◆ **Exercise**: Nothing but the lines from the top of the following entries through the line with "You are a computer-use agent. Viewport: 936px" should be printed, exactly as they are.

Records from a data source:

○ ○ ○ ○ ○

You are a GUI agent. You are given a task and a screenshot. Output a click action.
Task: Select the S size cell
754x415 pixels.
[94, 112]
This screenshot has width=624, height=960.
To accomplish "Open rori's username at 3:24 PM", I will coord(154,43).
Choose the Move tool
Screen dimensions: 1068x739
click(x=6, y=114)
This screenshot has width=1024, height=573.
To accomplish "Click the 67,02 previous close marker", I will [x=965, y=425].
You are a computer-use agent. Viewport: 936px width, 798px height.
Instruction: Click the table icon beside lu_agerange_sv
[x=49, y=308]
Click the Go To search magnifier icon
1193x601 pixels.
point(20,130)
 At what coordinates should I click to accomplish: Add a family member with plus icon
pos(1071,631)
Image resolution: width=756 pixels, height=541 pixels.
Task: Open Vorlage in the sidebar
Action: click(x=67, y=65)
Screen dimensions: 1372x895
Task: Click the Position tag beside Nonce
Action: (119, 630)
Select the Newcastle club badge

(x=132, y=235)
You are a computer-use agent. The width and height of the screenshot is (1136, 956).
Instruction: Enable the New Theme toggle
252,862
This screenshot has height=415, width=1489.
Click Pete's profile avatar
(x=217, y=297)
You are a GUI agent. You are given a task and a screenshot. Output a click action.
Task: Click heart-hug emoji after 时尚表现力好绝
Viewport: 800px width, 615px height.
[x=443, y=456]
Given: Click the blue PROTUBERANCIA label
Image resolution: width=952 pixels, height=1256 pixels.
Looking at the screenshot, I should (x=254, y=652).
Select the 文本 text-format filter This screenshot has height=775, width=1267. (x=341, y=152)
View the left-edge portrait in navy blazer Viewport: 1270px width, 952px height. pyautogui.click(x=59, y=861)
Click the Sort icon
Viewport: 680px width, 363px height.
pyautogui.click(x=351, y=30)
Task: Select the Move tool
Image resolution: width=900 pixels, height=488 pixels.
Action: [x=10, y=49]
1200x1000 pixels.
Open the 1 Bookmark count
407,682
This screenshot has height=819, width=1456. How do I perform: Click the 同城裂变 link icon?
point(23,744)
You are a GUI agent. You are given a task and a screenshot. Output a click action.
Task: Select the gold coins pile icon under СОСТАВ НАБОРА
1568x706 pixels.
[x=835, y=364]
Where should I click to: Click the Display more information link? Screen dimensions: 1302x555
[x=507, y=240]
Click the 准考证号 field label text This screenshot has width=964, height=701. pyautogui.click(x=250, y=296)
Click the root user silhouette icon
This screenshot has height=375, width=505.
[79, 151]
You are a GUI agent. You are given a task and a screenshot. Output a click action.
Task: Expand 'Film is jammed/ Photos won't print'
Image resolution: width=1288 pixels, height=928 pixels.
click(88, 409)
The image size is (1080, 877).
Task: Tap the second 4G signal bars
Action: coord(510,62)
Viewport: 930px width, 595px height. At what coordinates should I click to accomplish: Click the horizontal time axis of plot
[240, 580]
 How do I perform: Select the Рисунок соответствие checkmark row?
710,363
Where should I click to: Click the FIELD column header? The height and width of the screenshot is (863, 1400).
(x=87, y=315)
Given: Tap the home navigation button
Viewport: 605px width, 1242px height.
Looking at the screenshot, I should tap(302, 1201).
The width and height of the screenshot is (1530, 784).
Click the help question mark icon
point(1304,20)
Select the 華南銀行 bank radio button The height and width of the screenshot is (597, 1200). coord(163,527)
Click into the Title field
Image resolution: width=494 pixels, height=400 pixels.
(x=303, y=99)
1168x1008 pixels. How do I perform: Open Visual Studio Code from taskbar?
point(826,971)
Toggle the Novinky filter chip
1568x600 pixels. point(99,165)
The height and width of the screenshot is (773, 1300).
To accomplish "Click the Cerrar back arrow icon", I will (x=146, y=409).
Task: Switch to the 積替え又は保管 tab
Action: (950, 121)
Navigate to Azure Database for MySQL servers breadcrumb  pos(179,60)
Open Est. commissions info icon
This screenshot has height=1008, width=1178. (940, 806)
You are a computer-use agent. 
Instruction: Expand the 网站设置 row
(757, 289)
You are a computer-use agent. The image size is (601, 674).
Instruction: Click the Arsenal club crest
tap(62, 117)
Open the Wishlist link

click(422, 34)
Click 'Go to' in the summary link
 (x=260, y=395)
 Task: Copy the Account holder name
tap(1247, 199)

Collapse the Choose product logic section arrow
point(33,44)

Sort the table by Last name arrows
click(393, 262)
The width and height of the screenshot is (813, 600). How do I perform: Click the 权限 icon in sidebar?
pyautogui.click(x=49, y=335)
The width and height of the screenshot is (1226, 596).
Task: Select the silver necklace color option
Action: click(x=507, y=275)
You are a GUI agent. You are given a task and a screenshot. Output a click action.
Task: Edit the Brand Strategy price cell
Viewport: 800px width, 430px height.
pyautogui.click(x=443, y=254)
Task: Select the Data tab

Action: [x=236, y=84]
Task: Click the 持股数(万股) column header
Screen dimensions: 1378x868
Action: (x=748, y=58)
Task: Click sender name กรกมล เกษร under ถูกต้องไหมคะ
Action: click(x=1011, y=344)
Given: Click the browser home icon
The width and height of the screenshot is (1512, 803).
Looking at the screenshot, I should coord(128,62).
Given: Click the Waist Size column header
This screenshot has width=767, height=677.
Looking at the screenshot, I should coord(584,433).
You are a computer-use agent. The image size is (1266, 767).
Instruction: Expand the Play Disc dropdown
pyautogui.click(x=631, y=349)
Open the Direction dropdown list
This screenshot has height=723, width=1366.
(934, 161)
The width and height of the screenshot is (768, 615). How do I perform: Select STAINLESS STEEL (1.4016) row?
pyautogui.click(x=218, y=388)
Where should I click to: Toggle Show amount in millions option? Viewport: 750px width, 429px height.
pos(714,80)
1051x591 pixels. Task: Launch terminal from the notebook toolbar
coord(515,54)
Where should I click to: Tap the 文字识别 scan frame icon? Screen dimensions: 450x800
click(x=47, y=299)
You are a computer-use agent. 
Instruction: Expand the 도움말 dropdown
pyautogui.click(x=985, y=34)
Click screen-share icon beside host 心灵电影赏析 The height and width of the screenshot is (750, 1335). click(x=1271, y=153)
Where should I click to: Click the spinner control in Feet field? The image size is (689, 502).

○ ○ ○ ○ ○

◆ **Answer for the task**:
You are a GUI agent. You are given a task and a screenshot. Output a click action.
Task: Select the S size cell
754x415 pixels.
[94, 112]
This screenshot has width=624, height=960.
To accomplish "Open rori's username at 3:24 PM", I will coord(154,43).
Choose the Move tool
Screen dimensions: 1068x739
click(x=6, y=114)
This screenshot has width=1024, height=573.
To accomplish "Click the 67,02 previous close marker", I will [x=965, y=425].
You are a computer-use agent. Viewport: 936px width, 798px height.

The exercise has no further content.